I would love to "evangelize" medieval Lithuania by choosing one time period in Lithuanian history and crafting five related entries, all representing things that a woman of that era would have done or known about. But what to do, what to do? My knowledge, so far, is more abstract than practical.

Scribal arts -- of the five major categories, this is the one I'm weakest in. I love books, just don't ask me to illustrate or bind them....
Costuming and needle arts -- I could certainly come up with a few costume components, but I would have to document them to Lithuania and/or the Baltic region quite precisely.
Pyrotechnica -- Not all of these would be applicable to Lithuania, but perhaps I could put together some jewelry and one of those headbands that some women wore over their veils.
Domestic arts and sciences -- I would have to do some research to figure out which "traditional" foods are really SCA-period (I'm sure that potato-laden dishes such as ceplinai and kugelis are NOT). Weaving is important to Lithuanian culture, of course, but I'm not very good at that.
Courtly arts -- if I could get my hands on kanklės or skuduciai (panpipes), I could try some Lithuanian tunes -- again, IF I could document them. (I don't think anyone wants to hear my solo voice.)

I certainly don't have my act together for this year's Persona Pentathlon, but I'm going to be looking at all the 2009 entries to see the amazing skills among Atlantia's populace. And I hope to do some networking. As I said in a previous entry, I want to develop a Lithuanian persona much more fully, but it strikes me that most of the stuff I've been doing and teaching has been based on tertiary sources at best (photos of European reenactors, Victorian-era drawings, books and Web sites that discuss "folk arts" without specifying their time period, etc.). I want to increase my authenticity -- well, as best I can without actually journeying to Lithuania, which is a bit out of my price range, sadly.

Monday, February 9, 2009

Featured entry of the day


Well, lookie here, see what's the featured article of the day over at Wikipedia -- the House of Gediminas! Now, I'm no stranger to this part of Lithuanian history, but for the average reader of the online encyclopedia, this must be pushing the limits of obscurity.

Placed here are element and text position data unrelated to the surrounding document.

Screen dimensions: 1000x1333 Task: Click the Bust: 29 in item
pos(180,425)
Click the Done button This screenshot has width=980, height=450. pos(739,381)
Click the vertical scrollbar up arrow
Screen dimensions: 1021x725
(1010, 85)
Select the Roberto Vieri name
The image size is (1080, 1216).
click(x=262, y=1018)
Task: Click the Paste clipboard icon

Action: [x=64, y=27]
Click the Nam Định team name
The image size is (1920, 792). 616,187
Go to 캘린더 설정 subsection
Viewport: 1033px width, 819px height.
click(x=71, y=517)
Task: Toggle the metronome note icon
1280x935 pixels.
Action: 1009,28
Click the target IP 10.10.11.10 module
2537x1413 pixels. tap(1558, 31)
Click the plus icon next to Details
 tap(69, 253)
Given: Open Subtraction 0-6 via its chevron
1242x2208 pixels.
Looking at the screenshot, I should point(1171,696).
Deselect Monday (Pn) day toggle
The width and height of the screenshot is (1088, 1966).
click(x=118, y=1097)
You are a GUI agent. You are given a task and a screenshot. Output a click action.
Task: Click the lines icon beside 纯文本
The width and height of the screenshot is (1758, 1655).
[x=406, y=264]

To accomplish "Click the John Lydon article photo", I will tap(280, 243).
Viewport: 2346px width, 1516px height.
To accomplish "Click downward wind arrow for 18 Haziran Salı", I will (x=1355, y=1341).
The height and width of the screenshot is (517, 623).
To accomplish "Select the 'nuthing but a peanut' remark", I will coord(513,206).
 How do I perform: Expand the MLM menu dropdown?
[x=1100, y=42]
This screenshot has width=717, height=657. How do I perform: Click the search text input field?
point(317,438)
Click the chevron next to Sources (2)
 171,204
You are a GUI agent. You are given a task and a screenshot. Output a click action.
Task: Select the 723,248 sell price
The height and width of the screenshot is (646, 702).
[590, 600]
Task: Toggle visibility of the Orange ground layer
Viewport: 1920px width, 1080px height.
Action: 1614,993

A quick read of the entry reveals one of the problems in getting people to take an interest in Lithuanian history: the names are long and complicated and don't have much to do with English, German, or the Romance languages (at least superficially). Gediminas, Skalmantas, Daumantas, Jaunutis, Mindaugas, Traidenis, Vaišvilkas, Algirdas, Kęstutis, Vytenis, Vytautas the Great, Vainius, Vykintas -- hoo boy, even my head starts spinning after a while, and I grew up in a town with a lot of people with non-Anglo-Saxon names.

Part of the problem for modern-day scholars is that, as this author writes, Lithuanians didn't really use surnames until the late 14th and early 15th centuries. Before then, men used single names that came from two root words: "much strength" or "great hope" or something like that. (My mundane surname seems to mean either "much patience" or "much endurance" -- I guess I'm descended from a guy who had a hard life.)

Someone else wrote an article on feminine names from the Gediminid line, but as you can see, there aren't too many attractive-sounding ones to choose from.

Some people of Lithuanian descent actually use some of these old names as their given names. When I was a kid, the electrician who worked on our house was named Gediminas -- no wonder we always called him "Gid"!